On Wednesday night, I didn’t get any sleep because I felt knives stabbing my abdomen no matter what position I took. Early the following morning I got up with the same heavy feeling but later found myself lying on the floor. I didn’t know how I got there. All I kneow was that I was still writhing in pain.
In the next 10 minutes, I experienced how it was to struggle against blacking out again. I struggled back to my daughter’s bedroom and shouted for help because I was losing consciousness.
In between giving instructions to her what to do , I was crying out “Lord, Lord…save me. Don’t put me to sleep!”
And then peace came to me, I fell on the bed, tired and relieved but also alarmed that this was not my normal self and that seeing a doctor was top agendum that day.
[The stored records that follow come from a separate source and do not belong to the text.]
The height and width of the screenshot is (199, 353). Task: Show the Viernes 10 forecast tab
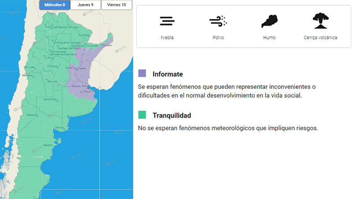click(x=116, y=5)
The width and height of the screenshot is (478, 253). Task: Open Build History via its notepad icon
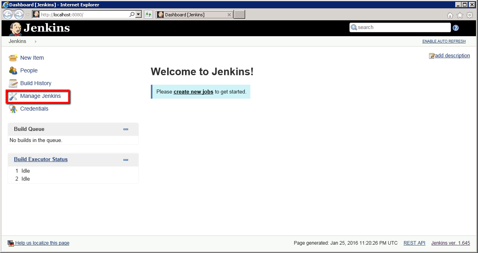[13, 83]
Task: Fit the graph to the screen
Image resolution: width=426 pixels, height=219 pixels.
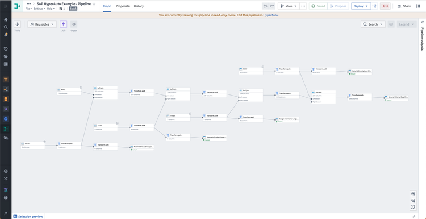Action: click(414, 207)
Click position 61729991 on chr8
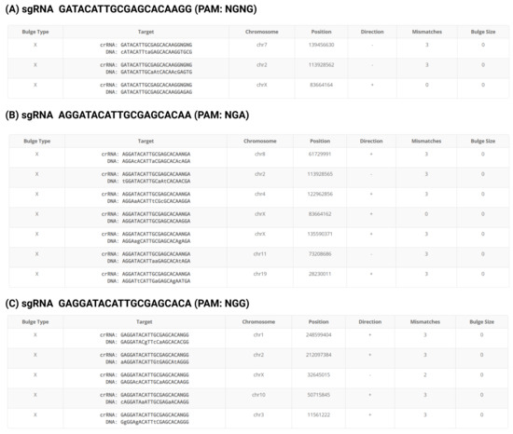 point(320,154)
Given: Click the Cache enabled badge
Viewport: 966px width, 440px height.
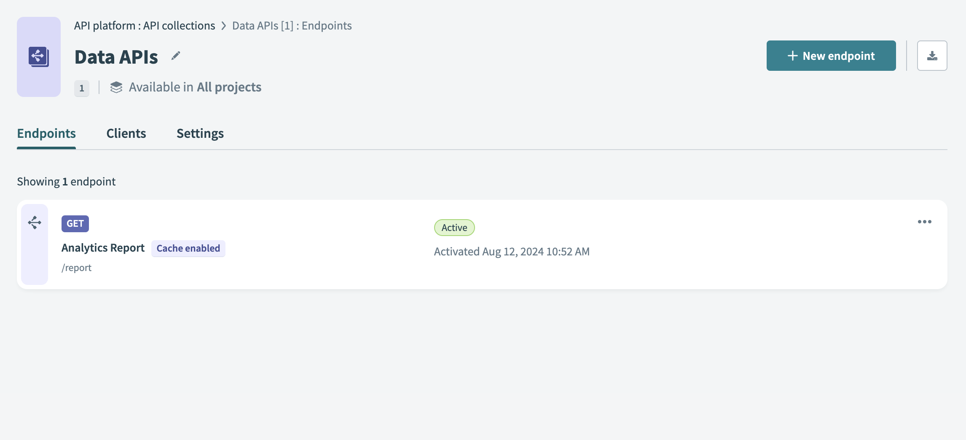Looking at the screenshot, I should (188, 248).
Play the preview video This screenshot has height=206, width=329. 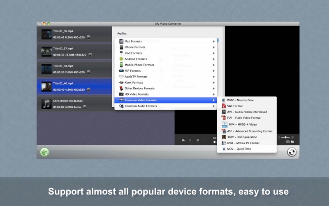(x=183, y=140)
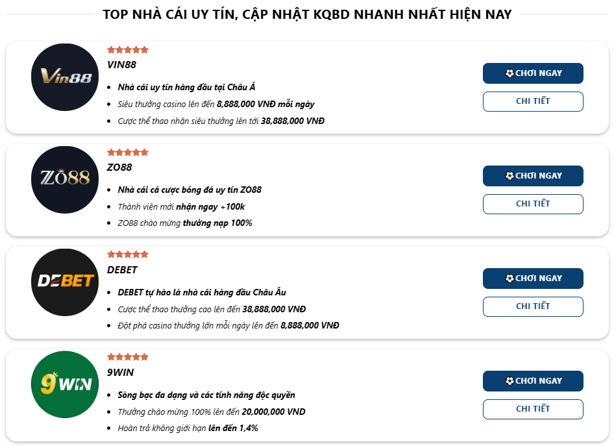
Task: Click the 9WIN title text
Action: pyautogui.click(x=120, y=373)
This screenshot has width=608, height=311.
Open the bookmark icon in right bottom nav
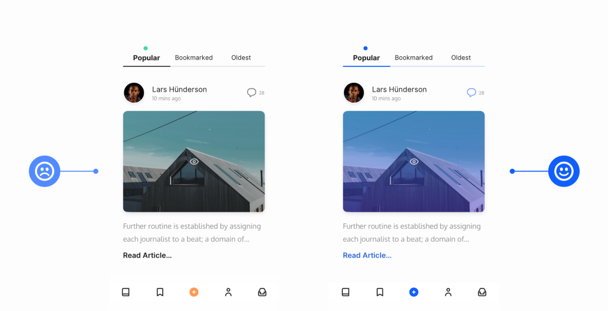(x=380, y=292)
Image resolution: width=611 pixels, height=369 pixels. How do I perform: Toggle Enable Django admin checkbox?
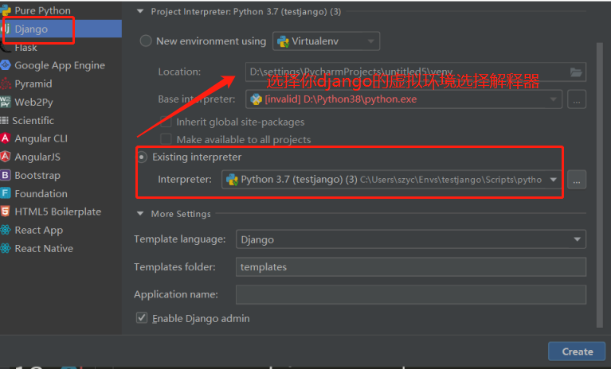143,318
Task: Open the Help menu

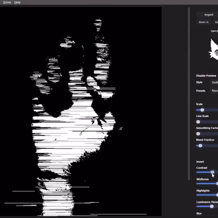Action: point(17,2)
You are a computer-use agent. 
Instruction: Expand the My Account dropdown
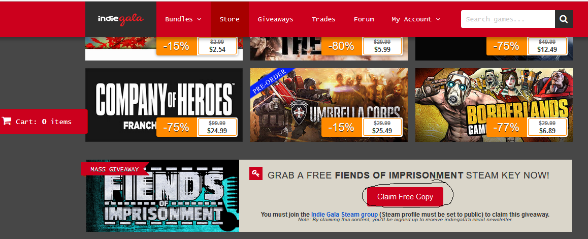(x=415, y=19)
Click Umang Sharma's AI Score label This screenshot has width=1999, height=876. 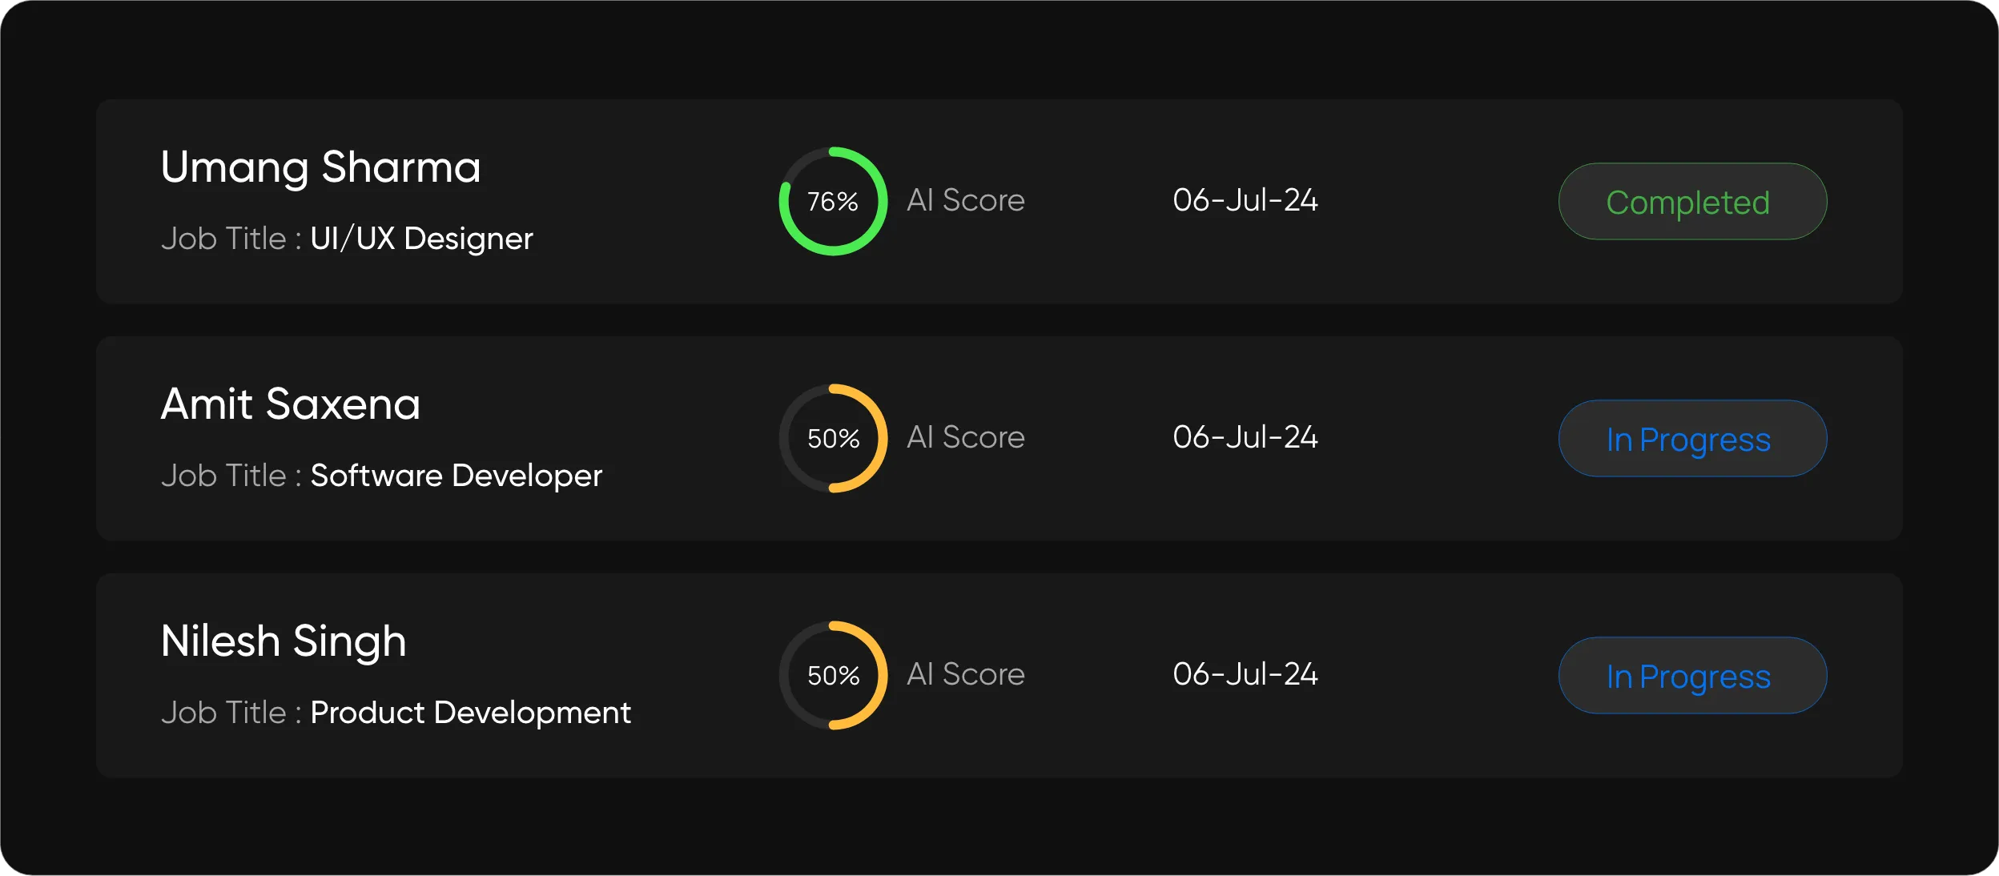965,200
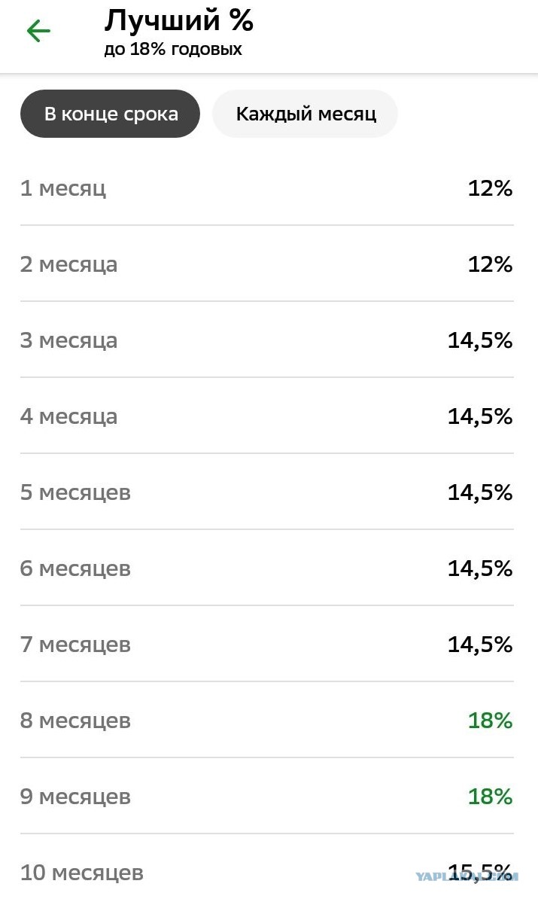
Task: Click the 'до 18% годовых' subtitle
Action: click(x=173, y=49)
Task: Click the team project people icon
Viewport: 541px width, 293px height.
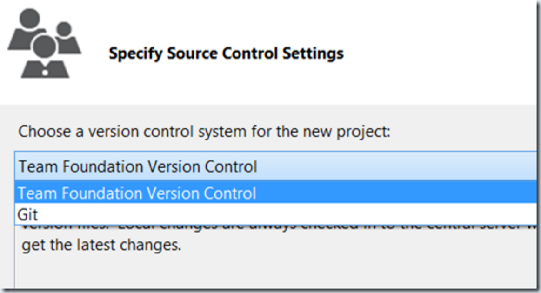Action: click(45, 43)
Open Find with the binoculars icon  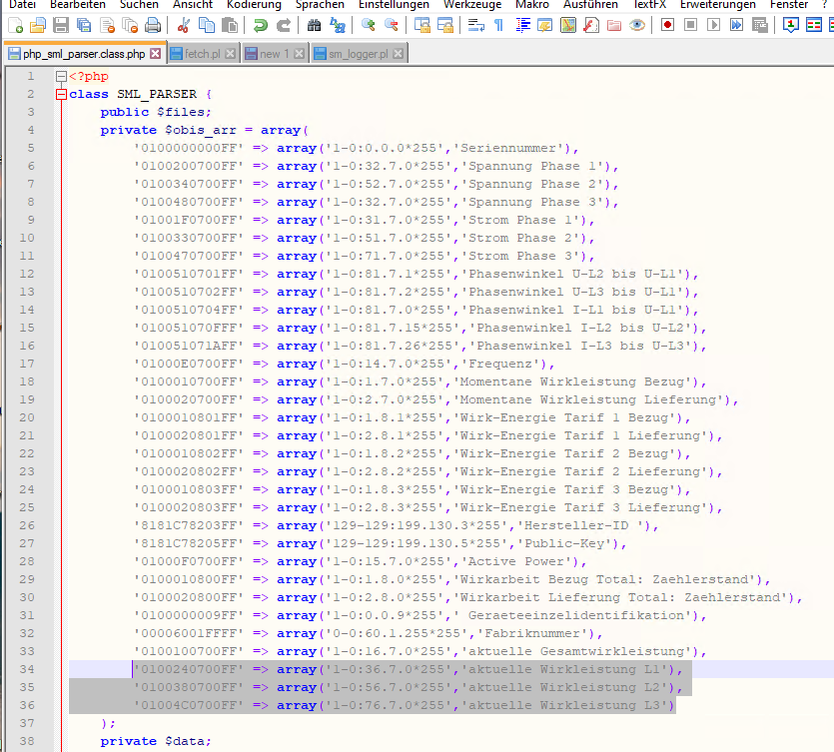coord(316,25)
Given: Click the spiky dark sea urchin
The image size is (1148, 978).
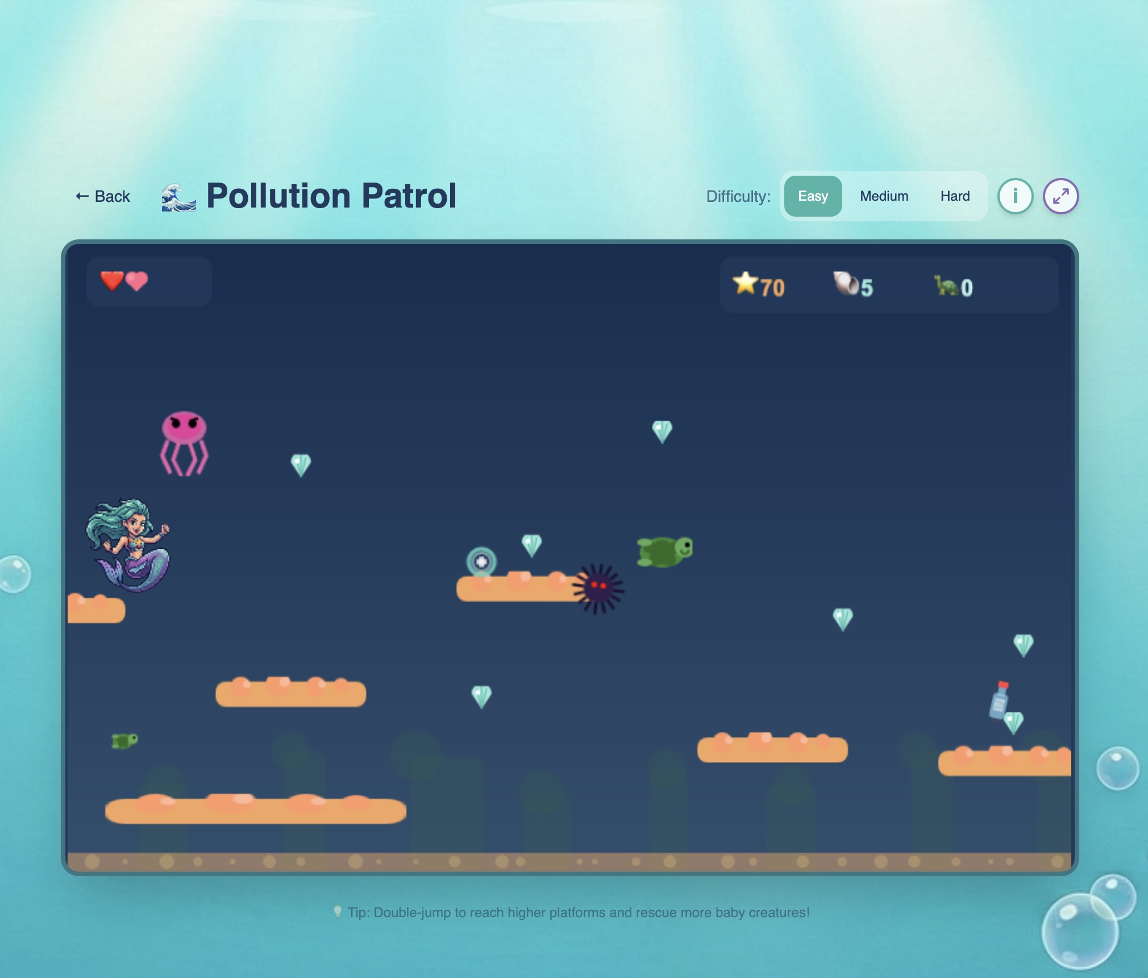Looking at the screenshot, I should point(598,589).
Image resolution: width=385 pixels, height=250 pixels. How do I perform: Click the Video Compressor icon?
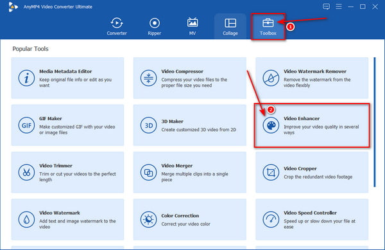pos(148,78)
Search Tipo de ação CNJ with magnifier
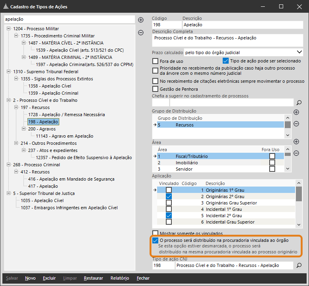This screenshot has width=309, height=286. (299, 265)

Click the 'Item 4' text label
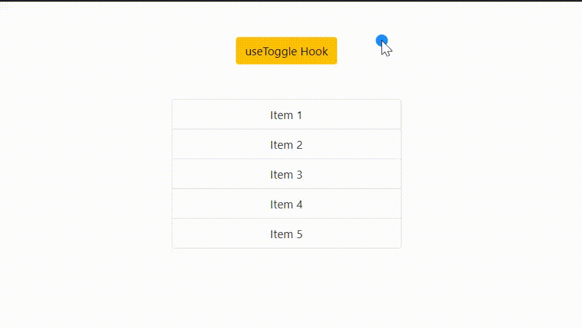coord(286,204)
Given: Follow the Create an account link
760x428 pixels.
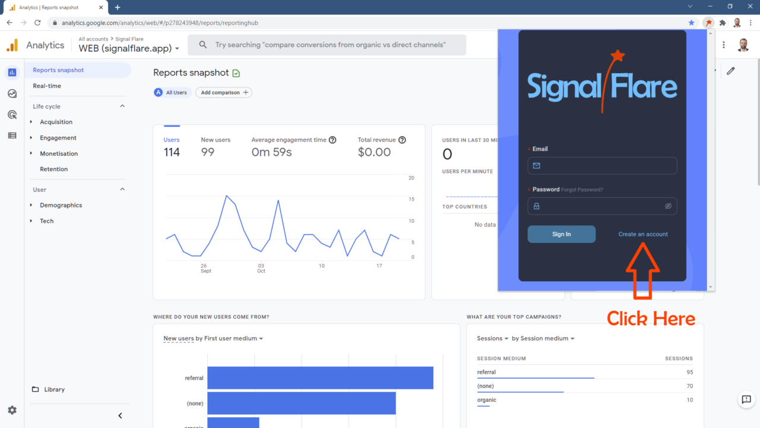Looking at the screenshot, I should pos(643,234).
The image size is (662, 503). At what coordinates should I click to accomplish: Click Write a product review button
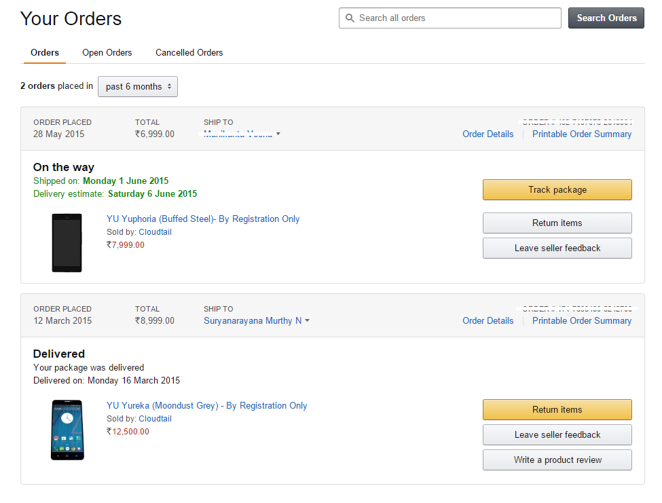pyautogui.click(x=557, y=460)
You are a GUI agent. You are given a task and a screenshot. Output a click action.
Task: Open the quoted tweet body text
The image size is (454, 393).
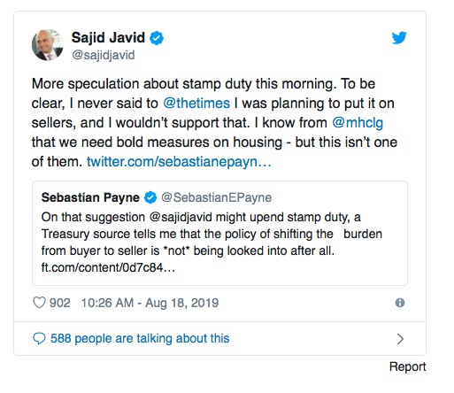coord(212,234)
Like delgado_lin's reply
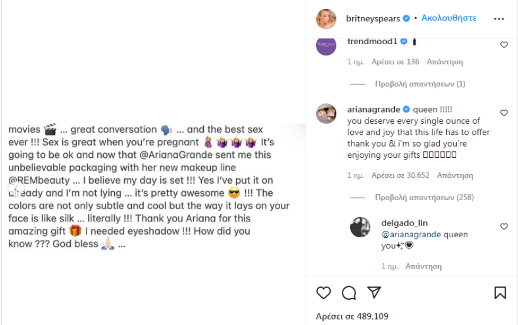The width and height of the screenshot is (518, 325). click(504, 226)
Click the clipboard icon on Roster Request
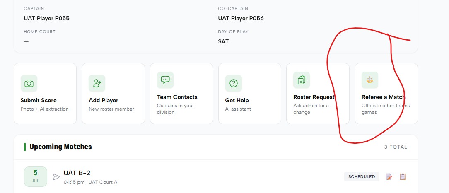Screen dimensions: 449x193 pos(302,80)
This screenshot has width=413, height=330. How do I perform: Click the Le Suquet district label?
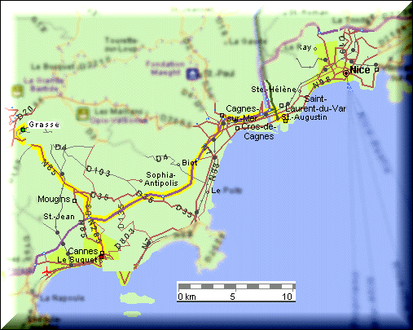[77, 260]
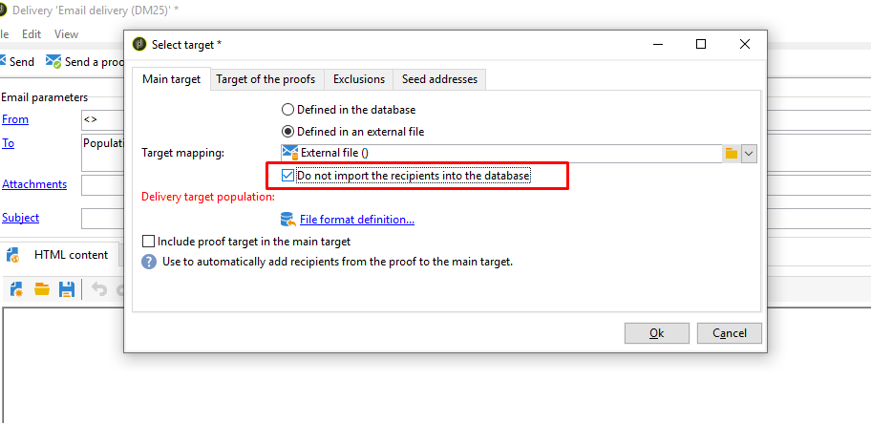The height and width of the screenshot is (423, 871).
Task: Click the File format definition database icon
Action: pos(287,220)
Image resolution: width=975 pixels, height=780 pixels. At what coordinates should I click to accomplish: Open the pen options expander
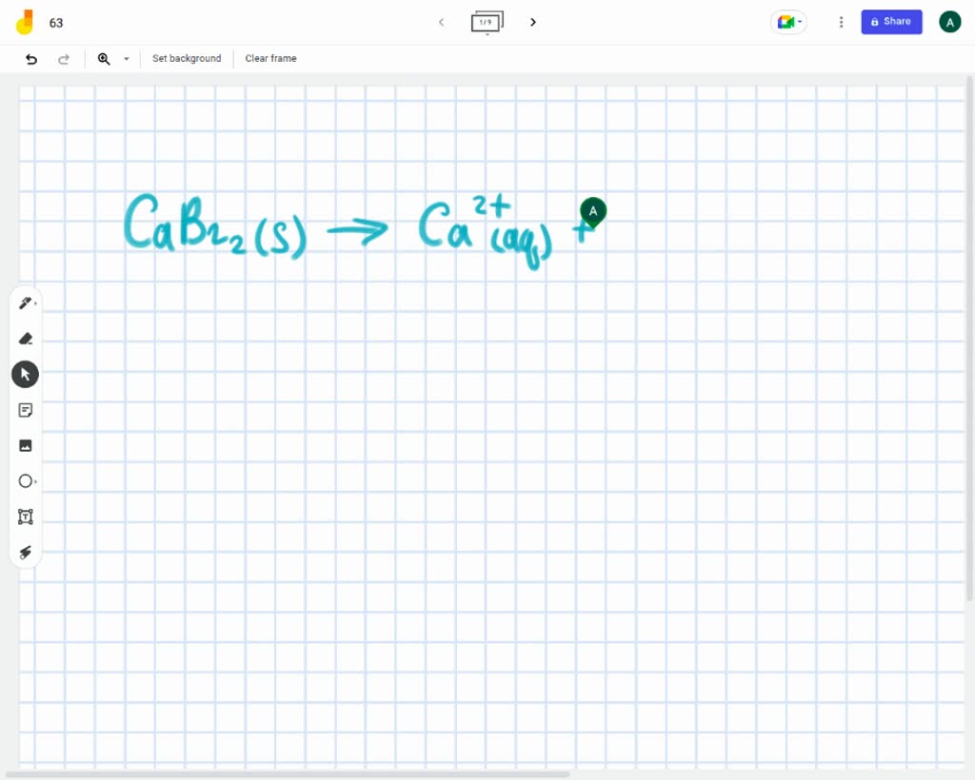pyautogui.click(x=36, y=302)
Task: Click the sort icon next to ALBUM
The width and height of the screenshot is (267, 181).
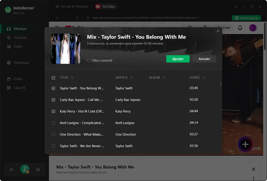Action: point(164,78)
When I heard the doctor’s verdict, I was not brave. But when I reached home, I knew I needed to be courageous not brave.
Bravery is not being afraid of anything at all. Courage is acknowledging fear but being able to manage it knowing that a Greater Power is more in control and will take care of everything. So that’s what I have, a “surrendering fear”.
In the back of my head, that nagging question pops up : “What if I don’t wake up after the three-hour operation? “
I don’t deny this creepy feeling but I know I can pull though because my God is telling me “Relax, it is finished. The pressure’s off.”
I know I will be better after the operation. I know that this is happening to me for a reason. I guess God still has so much for me to do for Him and He wants me to be relieved of the monthly pains I’ve been having.
That Thursday morning incident was more of a push than a nudge from Him to go see the doctor finally. I confess I had put this off for many months now because I thought these were normal pains to bear.
But God really watched over me. He knew something was wrong with my body and knowing me, the only way to make me go to the doctor was to scare me. That morning blackout did scare me!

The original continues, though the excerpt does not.